Cергей Мазаев: «Геноцида, который происходил с русскими, никакой другой народ не знает»

Игра по «кодексу» — между роком и Чайковским

Лидер группы «Моральный кодекс» — певец и мультиинструменталист Сергей Мазаев — как многорукий Шива. Он ловко и умело справляется сразу с несколькими проектами. Помимо рок-группы, выпустившей в прошлом году альбом «Зима», у артиста есть свой оркестр и скрипичный QUEENtet.

Игра по «кодексу» — между роком и Чайковским
Фото: пресс-служба певца

Все три команды соберутся на одной сцене в честь дня рождения музыканта 7 декабря в концертном зале «Градский Холл». «Если бы я был поваром, то приготовил бы для своих друзей и слушателей изысканные блюда, — улыбается он, — но поскольку я музыкант, то хочу угостить их тем, что умею делать». В этом году такой «музыкальный ужин» символично пришелся и на 25-летие «Морального кодекса».

«ЗД» Сергей Мазаев показал свою закулисную музыкальную кухню. Мы встретились в его большой, но уютной студии, где полным ходом идут репетиции всех трех проектов, и поговорили о том, как поклонение женщине уживается в творчестве «Морального кодекса» с социальными темами, куда подевались рок-герои, почему быть академическим музыкантом сложнее, но приятнее всего, и может ли шоу-бизнес «дружить» с искусством.

— Сергей, в нашей стране принято говорить о существовании пропасти между эстрадной музыкой и авангардом. Вам же, кажется, удается балансировать между «мирами», больше напоминая в этом смысле европейского артиста, привыкшего, что музыкальное пространство цельное. Как вам это удается и к какому «лагерю» вы все-таки себя относите?

- Конечно, любой музыкант хочет чувствовать себя передовым авангардистом, звездой и так далее. Но это всегда очень субъективные, личные ощущения. Я постоянно комплексую по этому поводу, потому что всю жизнь старался быть рядом с людьми, которые лучше меня, которые могли бы меня чему-то научить.

Фото: пресс-служба певца

Я рос без отца, и хотя мой отчим был очень хорошим человеком, он появился в моей жизни позже. Сейчас я сам воспитываю детей и понимаю уже на своем опыте, какие вещи необходимы для гармоничного развития человека. В меня их впоследствии вложили мои учителя. И мне очень повезло, что они всегда были моими кумирами, начиная с моей первой школьной учительницы.

Для того чтобы быть многожанровым артистом, нужно быть базово образованным музыкантом. Я самокритичен и считаю, что мне этого не хватает, и тем не менее мне удалось в какие-то моменты преодолеть себя. 15 лет назад я снова после длительного перерыва взял в руки кларнет, свой основной инструмент, на котором я учился играть профессионально, и начал снова заниматься, сначала с педагогом — без учителей в этой жизни сделать ничего невозможно, — а потом уже самостоятельно. Таким образом, я очень расширил свой стилистический спектр, у меня появилась возможность работать с разными программами.

— Эстрадная и альтернативная сцены, по вашим ощущениям, сейчас разрозненны?

- - - -

● **Условие задания**:
Перепишите дословно часть приведённого выше интервью с Сергеем Мазаевым: начните со слов «Для того чтобы» и остановитесь после слов «с разными программами.».

● **Сохранённые данные**:
- - - -

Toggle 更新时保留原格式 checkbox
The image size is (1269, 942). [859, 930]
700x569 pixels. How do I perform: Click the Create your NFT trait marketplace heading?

- - - -

● **Результат задания**:
Для того чтобы быть многожанровым артистом, нужно быть базово образованным музыкантом. Я самокритичен и считаю, что мне этого не хватает, и тем не менее мне удалось в какие-то моменты преодолеть себя. 15 лет назад я снова после длительного перерыва взял в руки кларнет, свой основной инструмент, на котором я учился играть профессионально, и начал снова заниматься, сначала с педагогом — без учителей в этой жизни сделать ничего невозможно, — а потом уже самостоятельно. Таким образом, я очень расширил свой стилистический спектр, у меня появилась возможность работать с разными программами.